Republican Senate Majority Leader Mitch McConnell told his caucus in a memo that the chamber cannot take up impeachment until Jan. 19 at the earliest.

That's a day before President-elect Joe Biden is inaugurated and Trump leaves office. The Senate is currently in recess and only holding pro forma sessions every three days, with one scheduled for Jan. 12 and another for Jan. 15.

McConnell, R-Ky., said it would take unanimous consent from all 100 senators to conduct any kind of business, including impeachment, during the pro forma sessions. Obtaining unanimous consent is unlikely given Republican control of the Senate.

McConnell's position on Trump's future is unclear. Transportation Secretary Elaine Chao, McConnell's wife, resigned from Trump's Cabinet over the U.S. Capitol riots.

— Spencer Kimball

Pelosi gives Trump ultimatum: Resign or face impeachment

The day after hundreds of rioters stormed the U.S. Capitol, Speaker of the House Nancy Pelosi again said that Vice President Mike Pence should invoke the 25th Amendment to remove President Donald Trump from office or she will begin impeachment proceedings against the President during a press conference on Capitol Hill in Washington, DC January 7, 2021.
Melina Mara | The Washington Post | Getty Images

House Speaker Nancy Pelosi, D-Calif., is calling for President Donald Trump to resign from office or face an unprecedented second impeachment.
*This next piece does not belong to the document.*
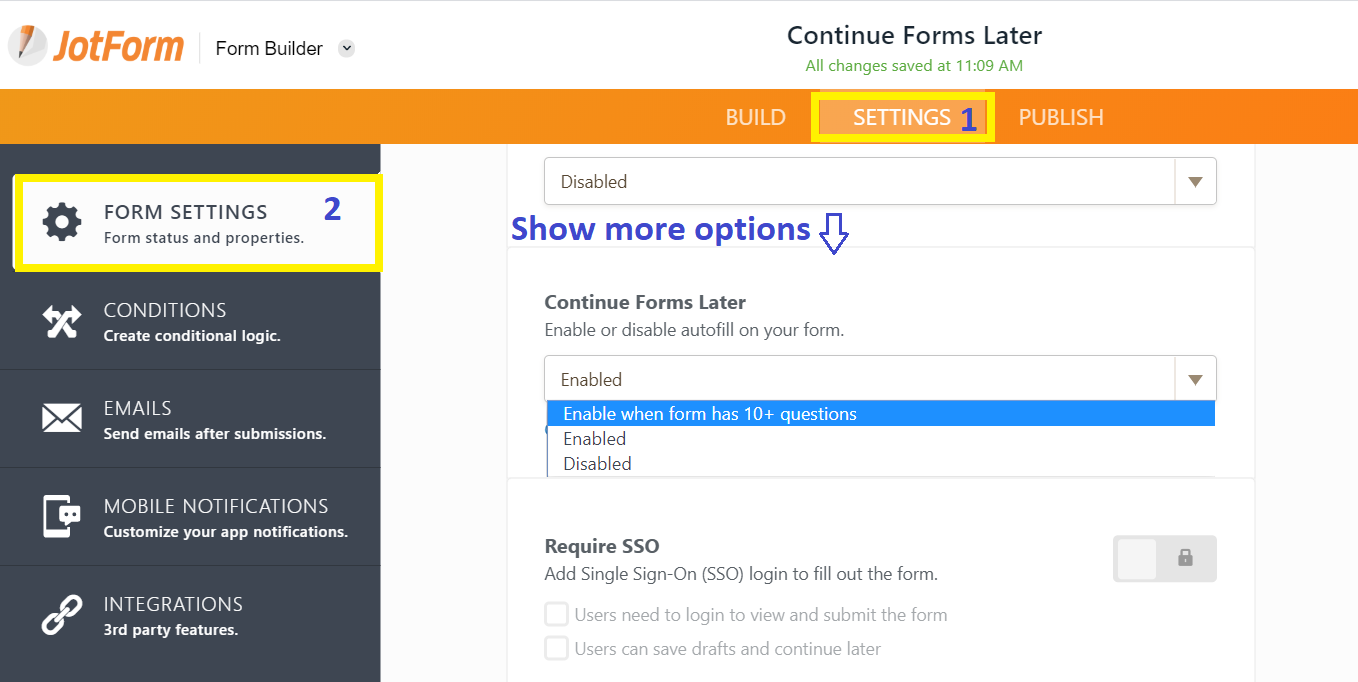The height and width of the screenshot is (682, 1358).
Task: Click the JotForm pencil logo
Action: 28,46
Pelosi told the House of Representatives on Friday to move forward with impeachment next week if Trump does not resign from office for stoking a mob that attacked the U.S. Congress Wednesday, resulting in five deaths.

Rep. Jamie Raskin, D-Md., David Cicilline, D-R.I., and Ted Lieu, D-Calif., plan to introduce at least one article of impeachment on Monday. A draft article obtained by NBC News charges Trump with "incitement to insurrection."